A programação da visita foi ampla e incluiu apresentações sobre o projeto e seus resultados, direcionadas aos profissionais de saúde e assistência social da UT-Austin. Além disso, os pesquisadores participaram de visitas monitoradas às instalações do University Health Services (UHS), responsável pelo atendimento médico ambulatorial de baixa e média complexidade, e ao Gregory Gymnasium, centro esportivo e de atividades físicas da universidade.
A agenda também incluiu reuniões produtivas com gestores, profissionais e estudantes estagiários de diversos programas de apoio à saúde mental, entre os quais se destacam: o programa Mindful Eating, focado em transtornos alimentares; o SHIFT, voltado para a prevenção do uso abusivo de álcool e outras substâncias; o Recovery Living Learning Community, que oferece suporte à recuperação de dependentes químicos; o CARE, que oferece aconselhamento psicológico; o Mental Health Assistance and Response Team, responsável por intervenções em crises e emergências de saúde mental; o Voices Against Violence, que combate o assédio moral, sexual e a violência, além de apoiar as vítimas; e o Diversity Counseling and Outreach Specialists, que luta contra o preconceito e a discriminação étnico-racial e de gênero, prestando apoio às vítimas dessas formas de opressão.
“Como indicadores da produção científica resultante do JP2, destaco a conclusão de três dissertações de mestrado e de uma tese de doutorado; a premiação de dois trabalhos apresentados em congressos, um internacional e o outro nacional; a publicação de nove resumos de trabalhos nos anais de congressos; a publicação de um capítulo de livro, com a aprovação de outros dois capítulos para publicação; a publicação de quatro artigos em revistas científicas e a aprovação de três artigos para publicação”, enumera Santos, evidenciando os frutos acadêmicos gerados pela pesquisa.

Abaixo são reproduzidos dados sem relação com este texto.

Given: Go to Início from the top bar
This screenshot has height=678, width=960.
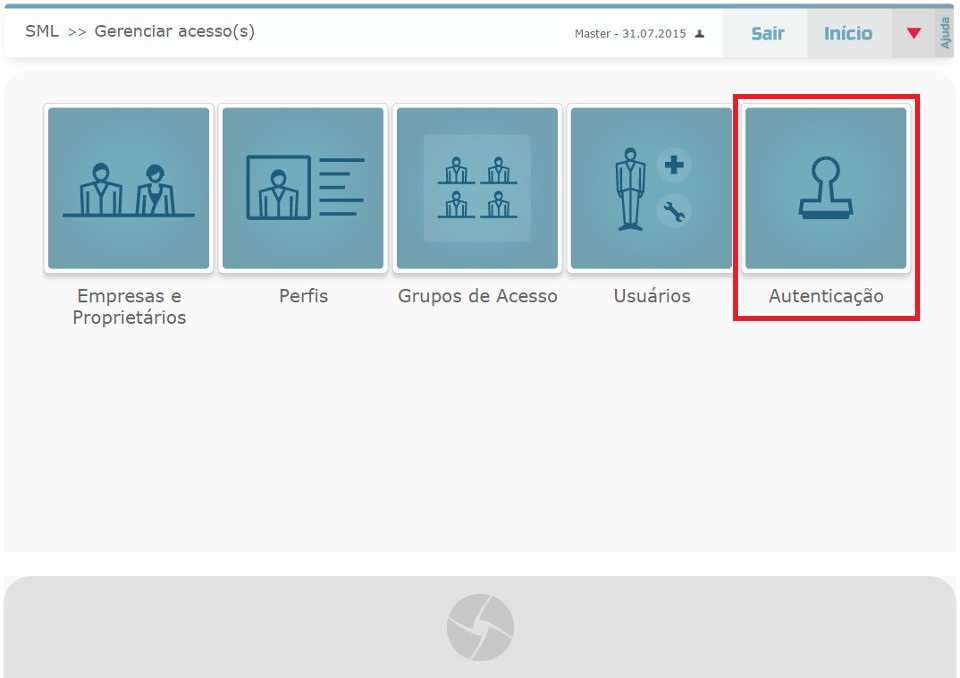Looking at the screenshot, I should click(x=848, y=33).
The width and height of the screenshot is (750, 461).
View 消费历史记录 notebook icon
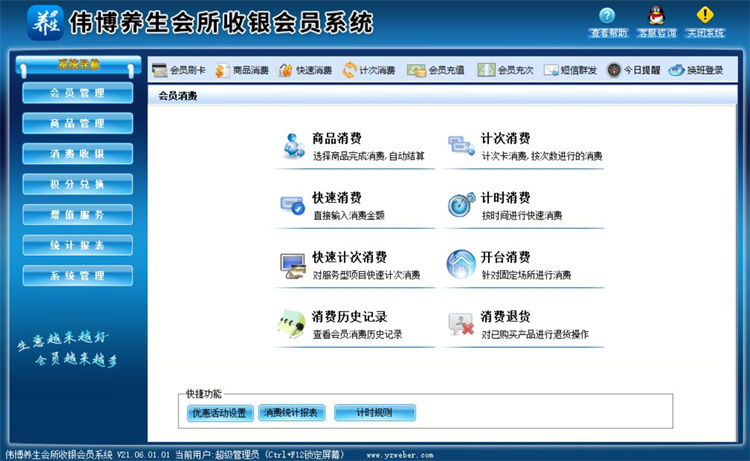[292, 323]
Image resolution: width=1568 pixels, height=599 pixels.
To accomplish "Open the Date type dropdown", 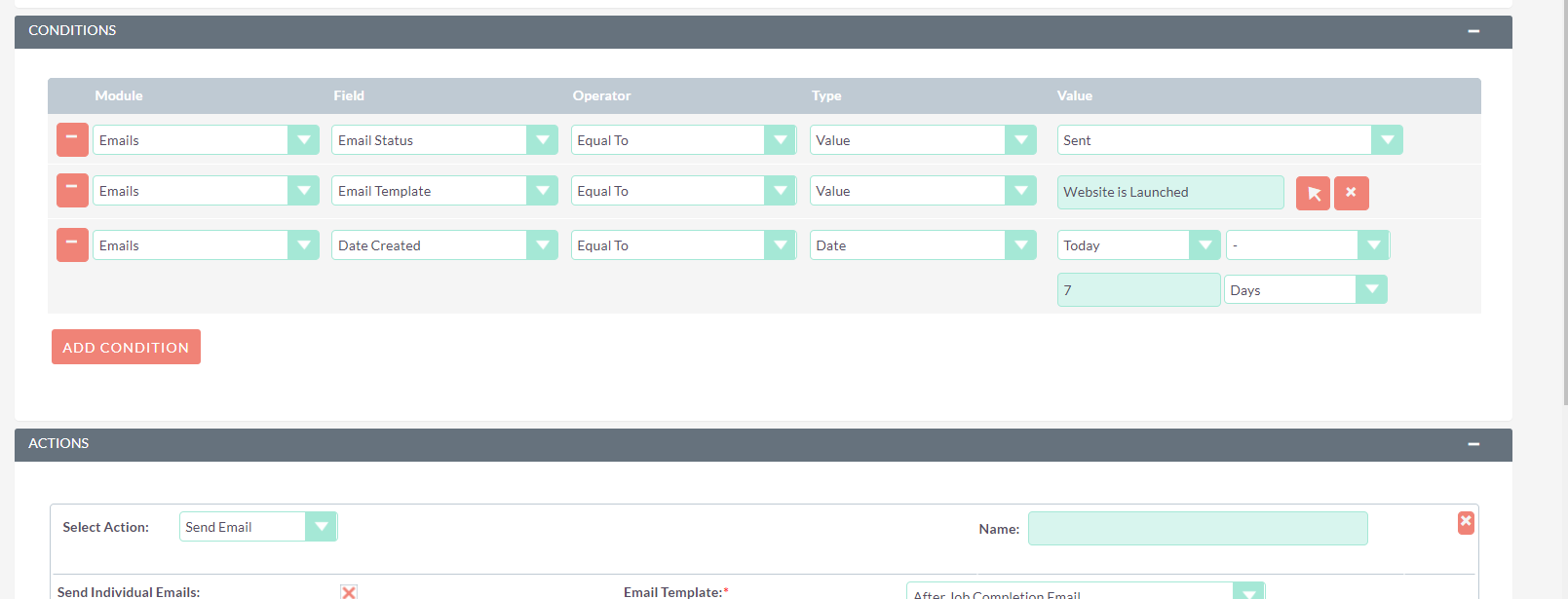I will coord(922,245).
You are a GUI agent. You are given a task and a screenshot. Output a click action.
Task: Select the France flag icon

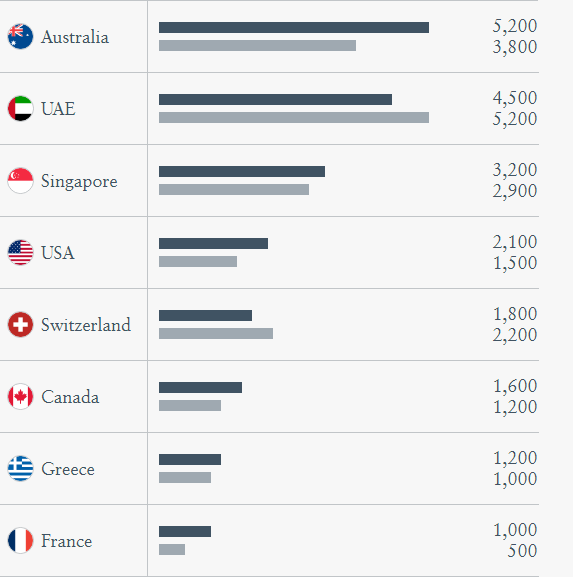click(x=20, y=541)
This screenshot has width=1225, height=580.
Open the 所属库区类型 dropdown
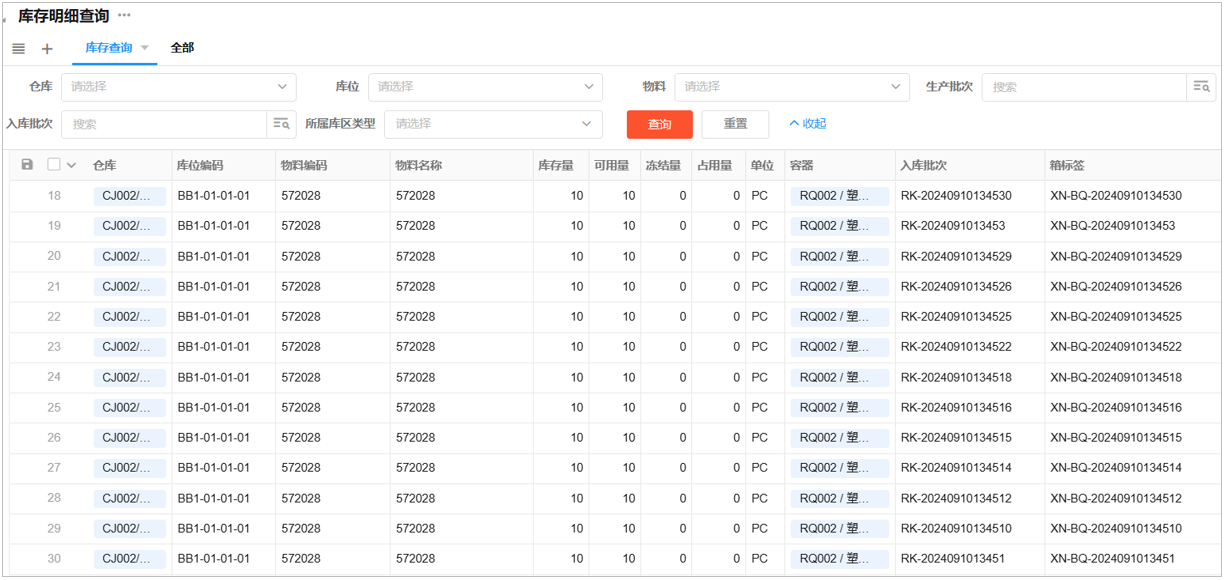(x=493, y=124)
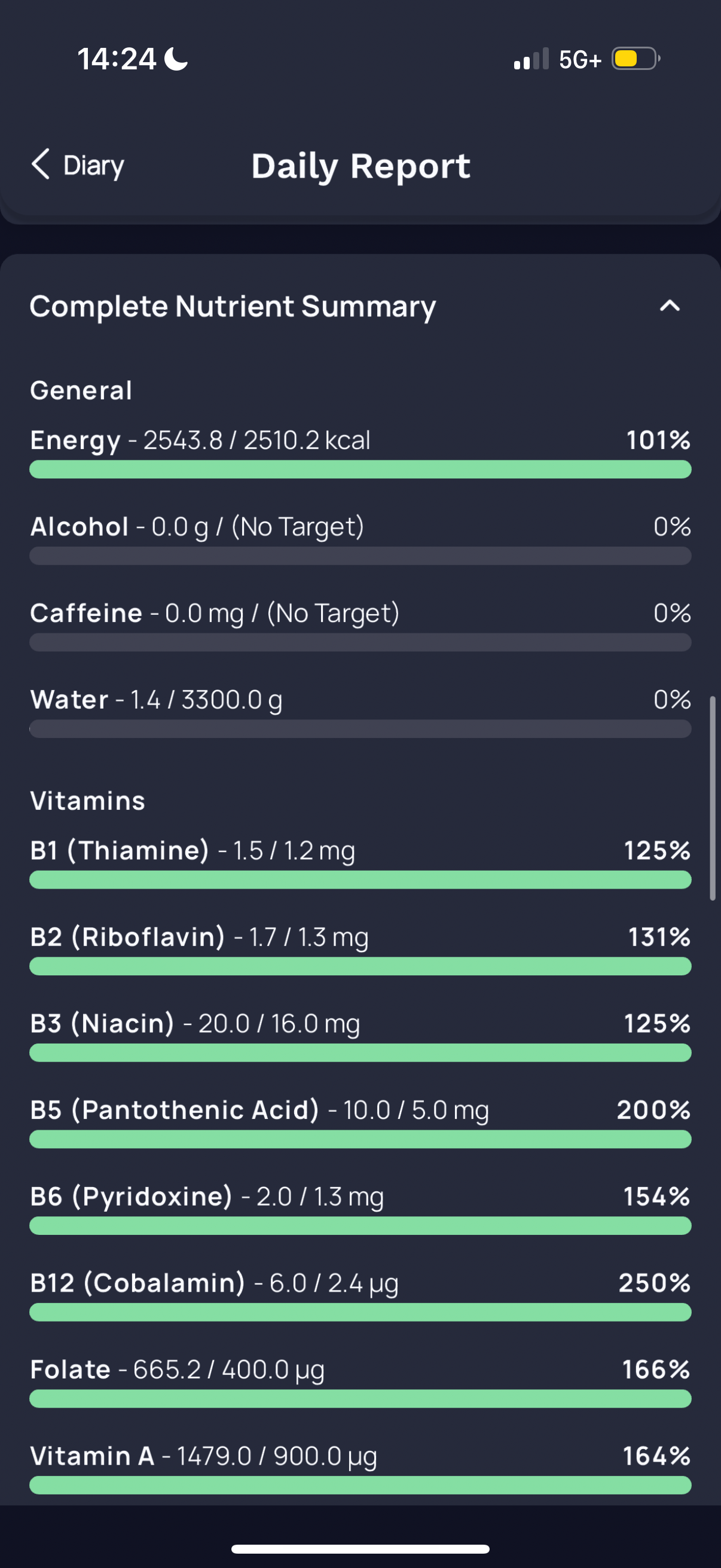Screen dimensions: 721x1568
Task: Collapse the Complete Nutrient Summary section
Action: 669,306
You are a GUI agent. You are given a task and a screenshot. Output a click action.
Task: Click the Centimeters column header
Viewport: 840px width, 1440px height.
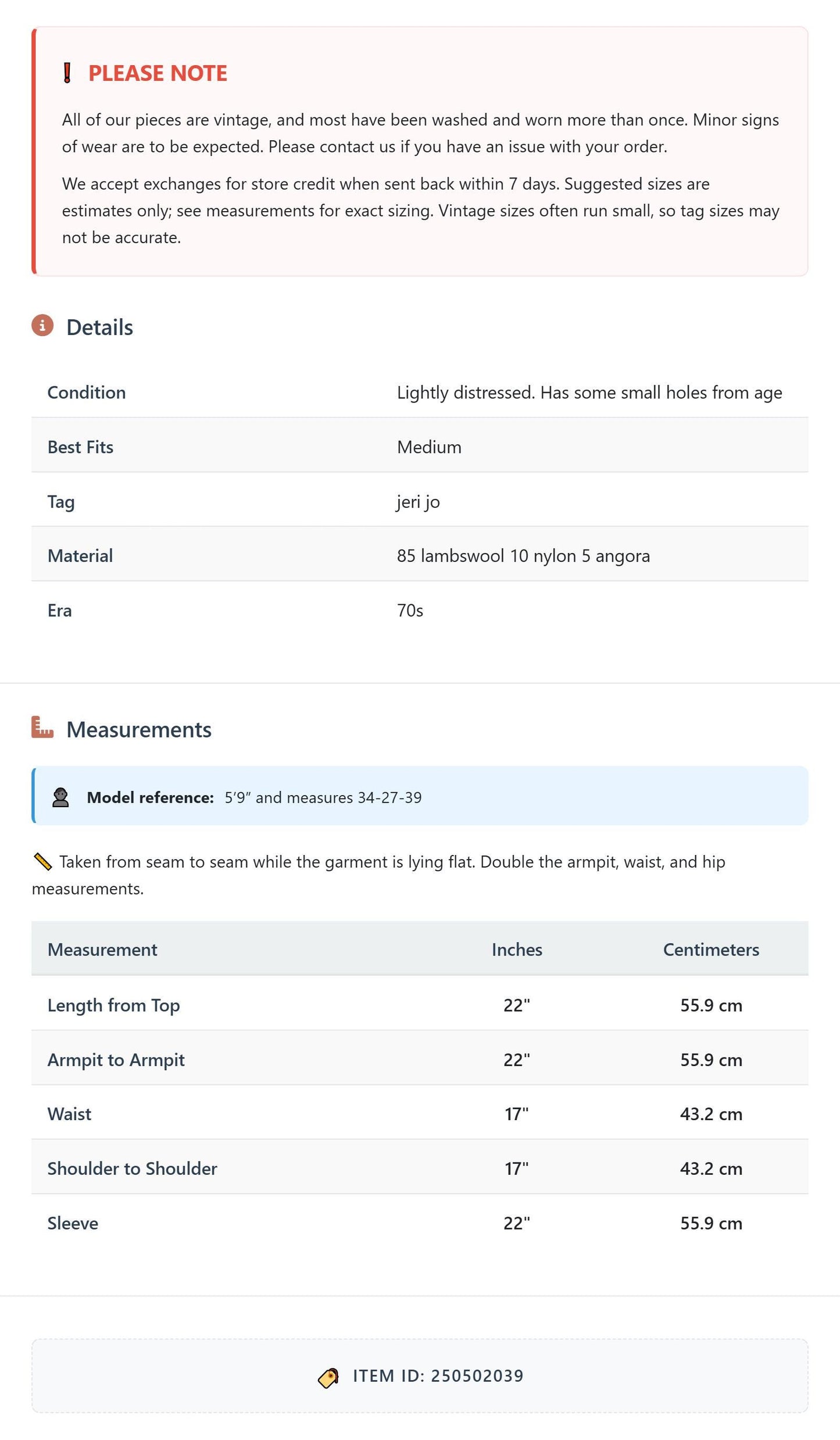711,950
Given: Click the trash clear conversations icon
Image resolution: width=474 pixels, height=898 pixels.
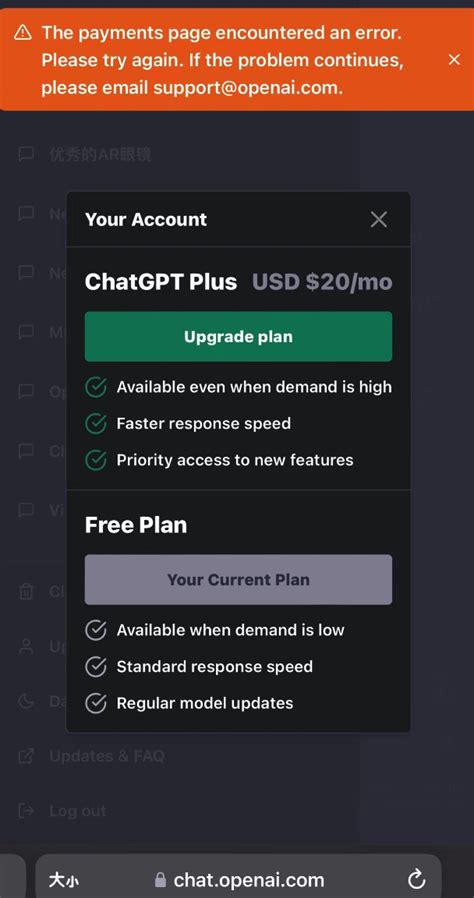Looking at the screenshot, I should [26, 591].
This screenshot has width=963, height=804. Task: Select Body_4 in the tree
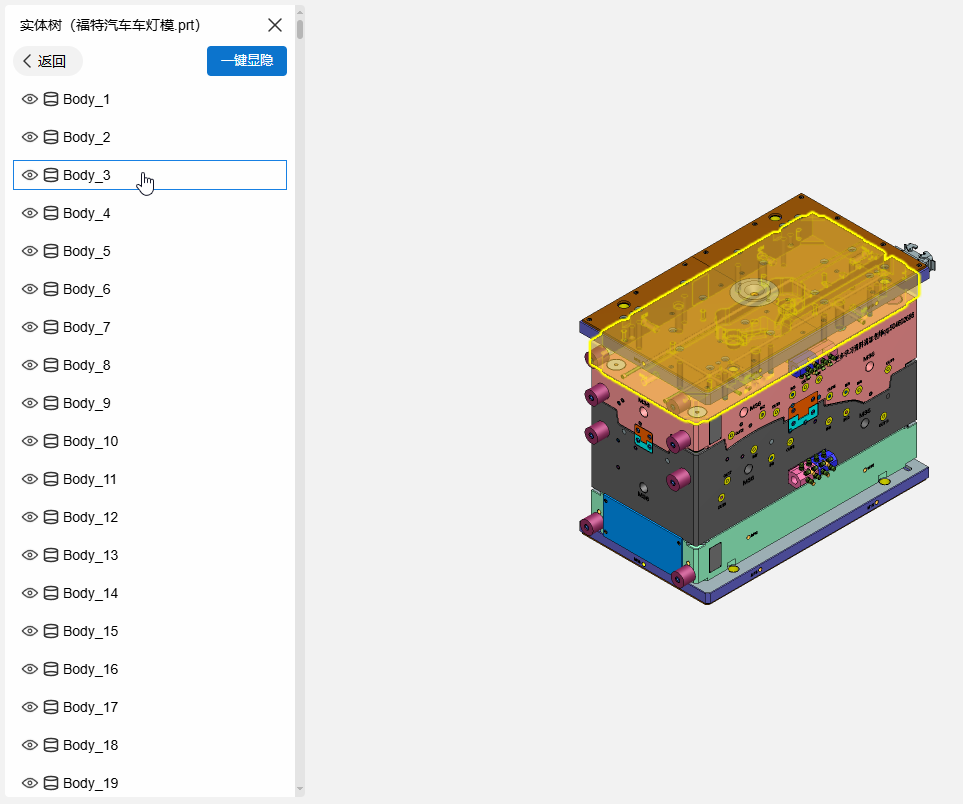87,213
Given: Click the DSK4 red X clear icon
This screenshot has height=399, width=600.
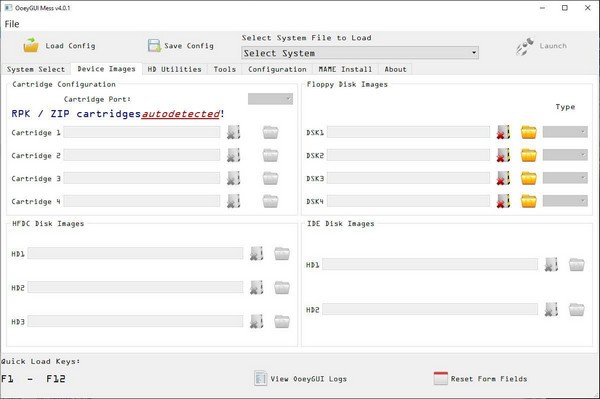Looking at the screenshot, I should (x=503, y=201).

Com o término do projeto em meados deste ano, o pesquisador prossegue com o estudo intitulado “Saúde mental, marcadores sociais da diferença e sucesso acadêmico: investigação dos efeitos da pandemia da COVID-19 sobre estudantes universitários”, uma continuidade natural que visa aprofundar a compreensão sobre os impactos da pandemia no desempenho e bem-estar dos estudantes, com foco nas desigualdades sociais e raciais presentes nas universidades.